Standpunkt: ÖHMTC?

Politik | aus FALTER 17/99 vom 28.04.1999

Schluß mit dem Gejammer. Alle zwei Jahre wieder - rechtzeitig zu den Hochschülerschaftswahlen - dürfen sich die gegenwärtigen Studenten von der Generation davor und der davor und vor allem von der davor anhören, wie unpolitisch sie nicht geworden sind. Da winseln alt gewordene 68er und solche, die es gern gewesen wären, wie großartig, spontan, interessant und unglaublich politisch sie einst nicht gewesen seien. Damals, ja damals, als die Amerikaner in Vietnam einmarschierten und es noch etwas zu bewegen galt. Und gestandene Konservative monieren, mit der postmodernen Beliebigkeit wäre den Studenten der Sinn für Werte abhanden gekommen. Gut, 46 Prozent der angehenden Akademiker wünschen sich mehr Service von der Österreichischen Hochschülerschaft und nur acht Prozent mehr Politik. Kein Wunder.
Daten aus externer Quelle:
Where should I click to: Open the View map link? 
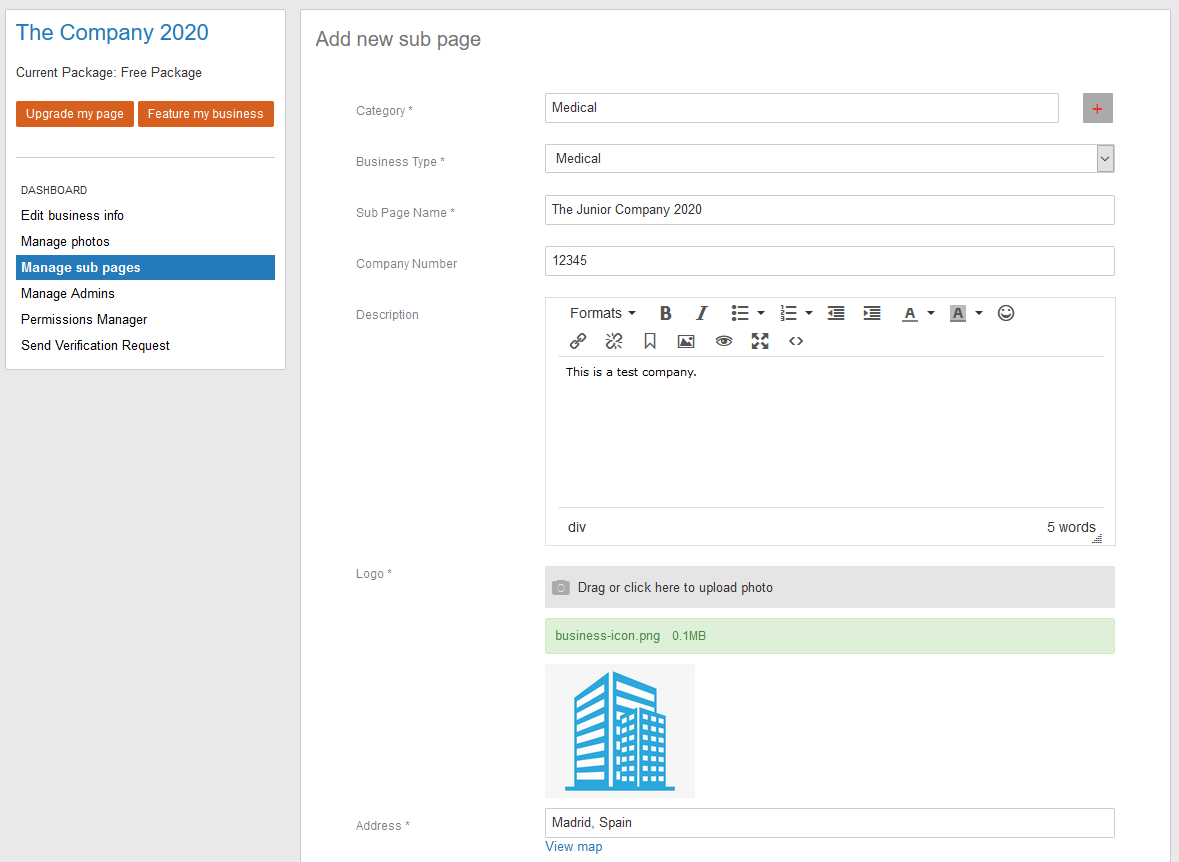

Müssen sich doch dieselben Studenten von denselben Generationen von Studenten davor und von denen davor usw. sagen lassen, daß es auf Leistung und Notenschnitt ankomme, auf die Wahl des richtigen Studiums, daß allein der Abschluß irgendeines Studiums - womit in der Regel alles gemeint ist, was nicht innerhalb des geografischen Dreiecks von WU, TU und BOKU liegt, nicht mehr genüge. Wozu Studentenpolitik, wenn ohnedies nur der Abschluß zählt? Auch der Rückzug aus der Politik ist Protest. P. V.